Prom 32: National Youth Orchestra of the United States of America – Antonio Pappano conducts Occidentalis & Alpine Symphony – Joyce DiDonato sings Nuits d’été

Benjamin Beckman
Occidentalis [European premiere]
Berlioz
Les Nuits d’été, Op.7
Strauss
Eine Alpensinfonie, Op.64

Joyce DiDonato (mezzo-soprano)

Brass of the National Youth Orchestra of Great Britain [Strauss]

National Youth Orchestra of the United States of America
Sir Antonio Pappano


Reviewed by: Alexander Campbell

Reviewed: 11 August, 2019
Venue: Royal Albert Hall, London

Joyce DiDonato sings with National Youth Orchestra of the United States of American conducted by Sir Antonio PappanoPhotograph: Chris Christodoulou / BBCAn exciting morning Prom celebrating summer nights and an alpine excursion. Resplendent in its uniform – domino black jackets, crimson red pants and sneakers – the National Youth Orchestra of the USA showed itself to be of considerable talent, particularly in control of dynamics and texture in a difficult acoustic.

Kicking off the programme was nineteen-year old Benjamin Beckman’s four-minute Occidentalis, the title deriving from markings and annotations found on old European nautical maps to indicate the westward direction. With washes of brass sound, often placed over a pulsating body of restless string-writing punctuated with glittery percussion and woodwind flourishes, it seemed on this first hearing to owe some debts to Sibelius as well as some of the composers from the American minimalist stable, notably John Adams, although certainly there are some contrasts of originality. What was pleasing was its sense of confident ebullience, and Beckman seems like an orchestrator to watch!

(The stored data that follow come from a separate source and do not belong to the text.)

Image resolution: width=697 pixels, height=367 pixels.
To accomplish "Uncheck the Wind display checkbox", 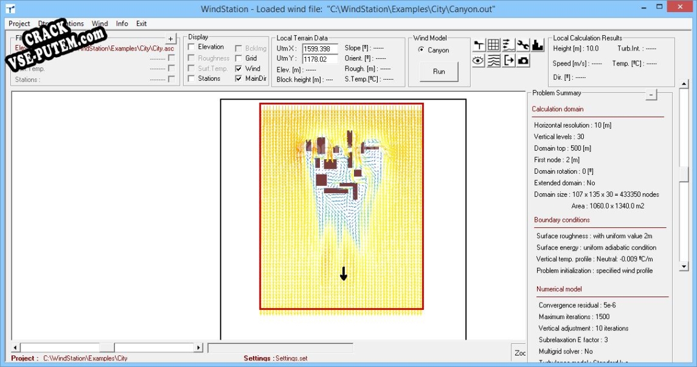I will point(239,69).
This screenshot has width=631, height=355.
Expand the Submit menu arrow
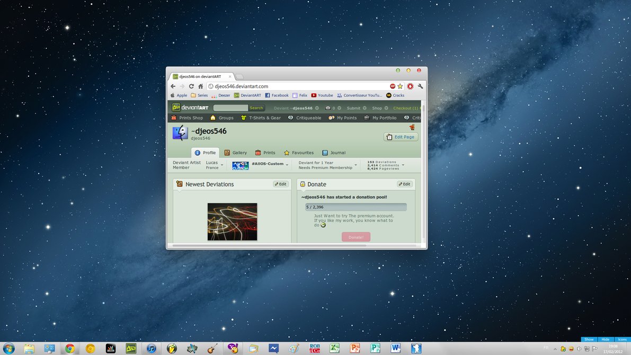coord(365,108)
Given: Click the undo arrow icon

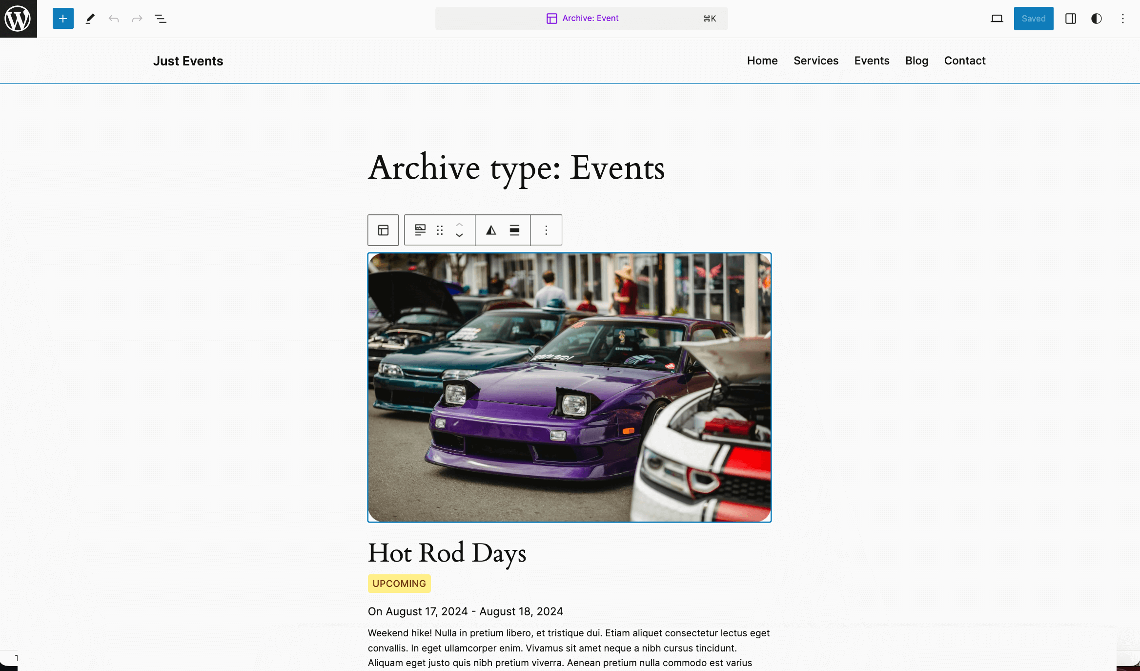Looking at the screenshot, I should 113,18.
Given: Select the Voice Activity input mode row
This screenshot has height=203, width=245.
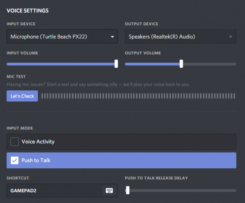Looking at the screenshot, I should pos(121,142).
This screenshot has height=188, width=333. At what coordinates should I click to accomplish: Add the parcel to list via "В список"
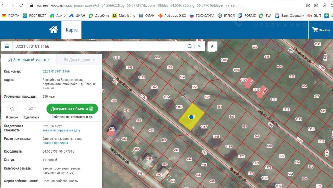point(12,109)

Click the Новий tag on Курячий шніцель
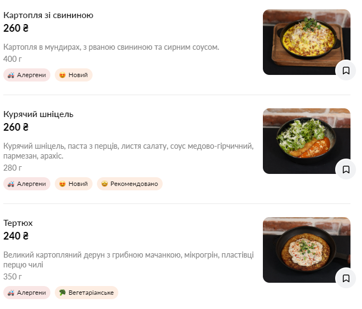[x=73, y=184]
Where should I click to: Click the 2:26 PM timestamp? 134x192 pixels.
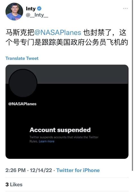coord(16,170)
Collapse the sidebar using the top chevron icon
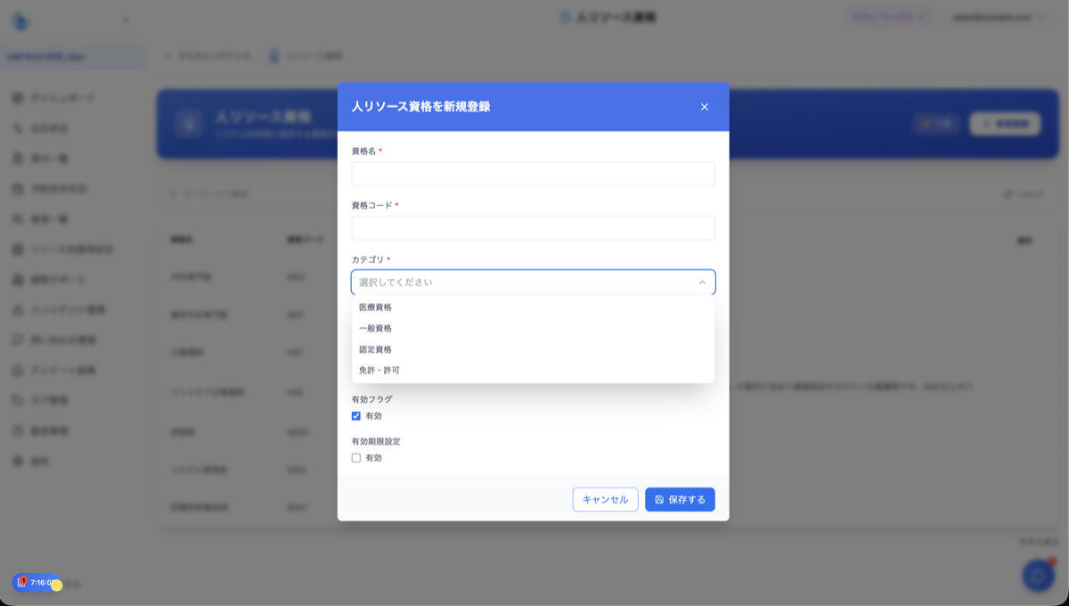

National Youth Orchestra of the United States of America conducted by Sir Antonio PappanoPhotograph: Chris Christodoulou / BBC

Berlioz’s Les Nuits d’été was ravishingly sung by Joyce DiDonato, her lower registers sounding wonderfully ripe and secure and then the soaring higher climes with that charming unmistakeable fluttery yet silky sound delighting the ear. Antonio Pappano and the NYOUSA were the perfect cushion – revelling in the softest of pianissimos and the most translucent of detailing, allowing the singer free rein to imbue the text with colour and intensity, notably at the end of ‘Le spectre de la rose’. ‘Sur les lagunes’ was tinted with anguished melancholy and ‘Au cimetière’ was hauntingly understated. It was a pity about the mood-breaking clapping that broke the spells of the first five songs, and the final one found DiDonato becoming more extrovert as the orchestra became more luminous.

Finally up and down a mountain we went – in a fleet (forty-three-minute) and refreshingly direct reading by Pappano, just occasionally feeling a tad hurried and lacking is spaciousness – though the spatial effects (NYO brass up in the Gallery) were expertly handled. Memorable was the splendidly spontaneous oboe-playing atop the peak and the brilliance of the woodwinds when at the brook. The sudden storm-propelled descent was full of sonic thrills, and the conclusion a satisfyingly homely feel, supplemented by Elgar’s ‘Nimrod’ as a noble encore.